▸ WORK TO BE COMPLETED: Pick out the lines below with "resolution" and list them.
━━━━━ INPUT DATA
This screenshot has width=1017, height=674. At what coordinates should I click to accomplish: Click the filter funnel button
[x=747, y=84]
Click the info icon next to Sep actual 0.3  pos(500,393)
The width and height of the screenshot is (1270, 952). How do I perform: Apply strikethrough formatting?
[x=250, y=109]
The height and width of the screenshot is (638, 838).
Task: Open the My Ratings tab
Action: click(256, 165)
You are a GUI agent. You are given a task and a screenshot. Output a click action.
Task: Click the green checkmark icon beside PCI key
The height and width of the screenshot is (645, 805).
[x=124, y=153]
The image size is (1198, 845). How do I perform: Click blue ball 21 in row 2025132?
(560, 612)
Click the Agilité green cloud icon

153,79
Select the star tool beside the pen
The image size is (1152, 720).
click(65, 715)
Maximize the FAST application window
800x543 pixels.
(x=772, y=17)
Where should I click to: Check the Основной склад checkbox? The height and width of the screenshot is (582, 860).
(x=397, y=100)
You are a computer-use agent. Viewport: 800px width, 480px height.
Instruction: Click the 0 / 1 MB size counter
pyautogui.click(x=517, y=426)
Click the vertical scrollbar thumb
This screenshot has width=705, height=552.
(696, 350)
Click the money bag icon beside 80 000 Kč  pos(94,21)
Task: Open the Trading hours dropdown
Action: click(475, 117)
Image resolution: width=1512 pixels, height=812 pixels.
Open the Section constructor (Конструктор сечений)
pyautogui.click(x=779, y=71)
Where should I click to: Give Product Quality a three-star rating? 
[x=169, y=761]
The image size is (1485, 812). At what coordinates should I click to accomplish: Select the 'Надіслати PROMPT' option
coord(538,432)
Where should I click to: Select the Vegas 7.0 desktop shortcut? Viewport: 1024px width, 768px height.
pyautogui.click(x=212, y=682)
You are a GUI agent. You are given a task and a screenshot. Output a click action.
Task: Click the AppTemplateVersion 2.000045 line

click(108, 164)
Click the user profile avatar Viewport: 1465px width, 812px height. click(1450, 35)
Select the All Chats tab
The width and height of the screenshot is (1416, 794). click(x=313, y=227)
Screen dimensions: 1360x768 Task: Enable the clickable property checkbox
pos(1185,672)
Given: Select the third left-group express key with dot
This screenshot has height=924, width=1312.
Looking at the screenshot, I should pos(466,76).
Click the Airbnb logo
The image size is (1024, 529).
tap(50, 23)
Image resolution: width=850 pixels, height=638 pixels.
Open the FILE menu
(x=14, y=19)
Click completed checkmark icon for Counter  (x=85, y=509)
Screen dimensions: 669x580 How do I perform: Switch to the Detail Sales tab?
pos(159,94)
━━━━━━━━━━
▸ WORKED SOLUTION:
Image resolution: width=1512 pixels, height=812 pixels.
Image resolution: width=850 pixels, height=638 pixels.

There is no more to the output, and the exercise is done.